**Assigned task**
Set down every record below exactly as it appears, but without the pictures.

Data items:
● ● ● ● ●
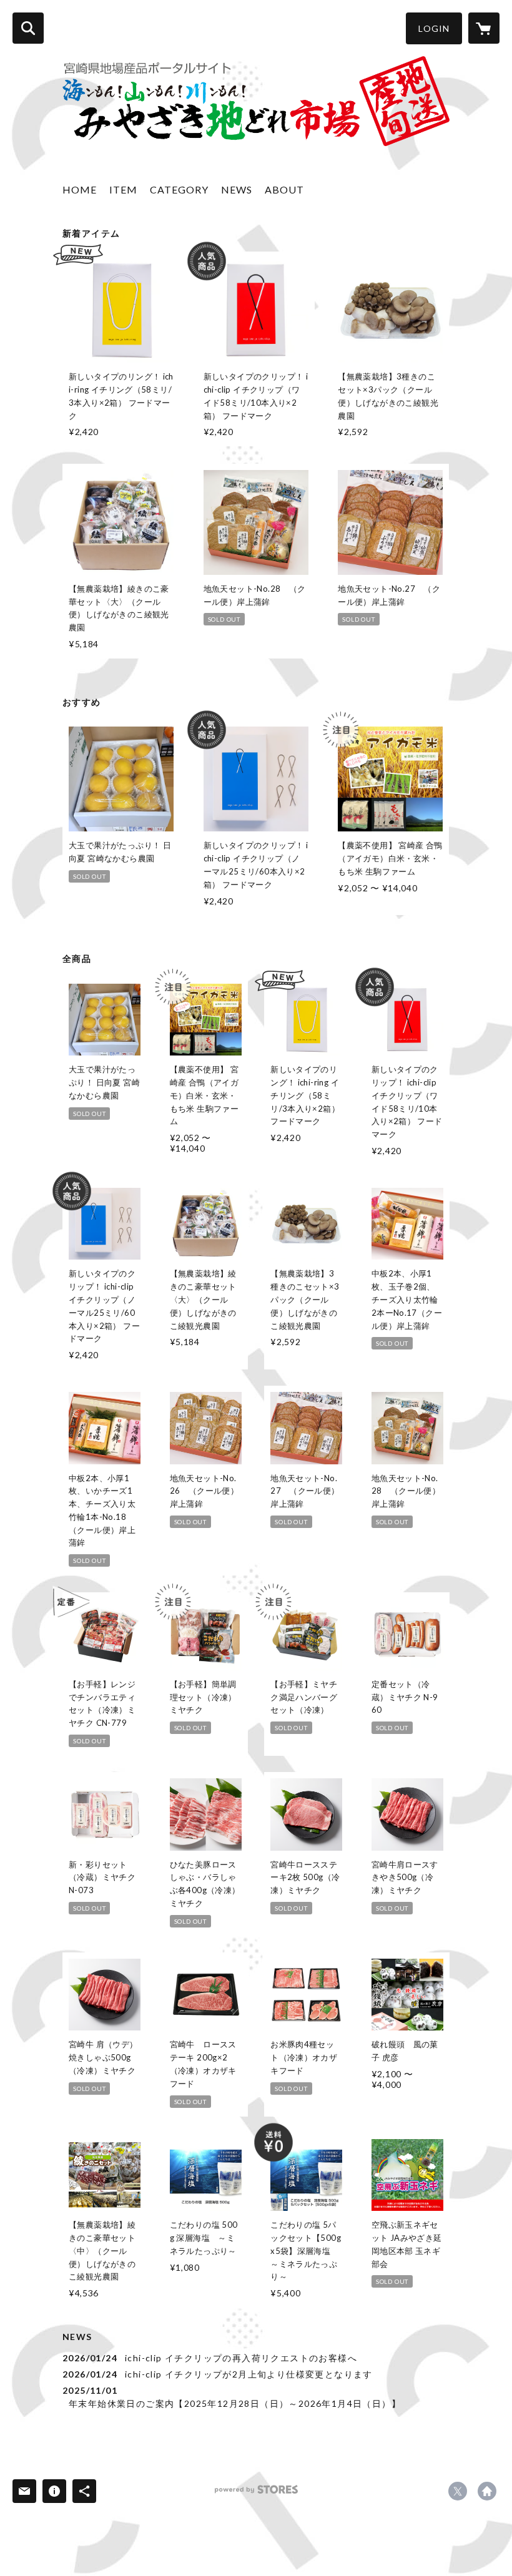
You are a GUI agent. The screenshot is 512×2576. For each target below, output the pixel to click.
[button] (434, 28)
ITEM (123, 189)
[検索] (28, 28)
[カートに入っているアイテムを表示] (484, 28)
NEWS (236, 189)
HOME (79, 189)
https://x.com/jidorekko (457, 2491)
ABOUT (284, 189)
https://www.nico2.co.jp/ (487, 2491)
● ● ● ● ●
**Answer space**
You are a GUI agent. The screenshot is 512×2576. For each target below, output the pixel to click.
[button] (434, 28)
ITEM (123, 189)
[検索] (28, 28)
[カートに入っているアイテムを表示] (484, 28)
NEWS (236, 189)
HOME (79, 189)
https://x.com/jidorekko (457, 2491)
ABOUT (284, 189)
https://www.nico2.co.jp/ (487, 2491)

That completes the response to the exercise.